Records for locating displayed items ->
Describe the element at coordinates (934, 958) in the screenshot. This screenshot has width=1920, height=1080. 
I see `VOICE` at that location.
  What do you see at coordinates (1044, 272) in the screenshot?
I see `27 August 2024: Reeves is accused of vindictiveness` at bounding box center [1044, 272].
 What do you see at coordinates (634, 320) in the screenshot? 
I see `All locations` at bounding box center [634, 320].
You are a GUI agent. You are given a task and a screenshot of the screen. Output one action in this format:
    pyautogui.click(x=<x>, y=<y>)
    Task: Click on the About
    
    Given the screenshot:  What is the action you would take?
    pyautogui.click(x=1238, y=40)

THE REQUEST -> Reproduce the material word for word, starting at the line that contains "What do you see at coordinates (634, 320)" and ending at its last line, with both of those lines included.

ANSWER FOR THIS EXERCISE ->
 What do you see at coordinates (634, 320) in the screenshot? 
I see `All locations` at bounding box center [634, 320].
You are a GUI agent. You are given a task and a screenshot of the screen. Output one action in this format:
    pyautogui.click(x=<x>, y=<y>)
    Task: Click on the About
    
    Given the screenshot:  What is the action you would take?
    pyautogui.click(x=1238, y=40)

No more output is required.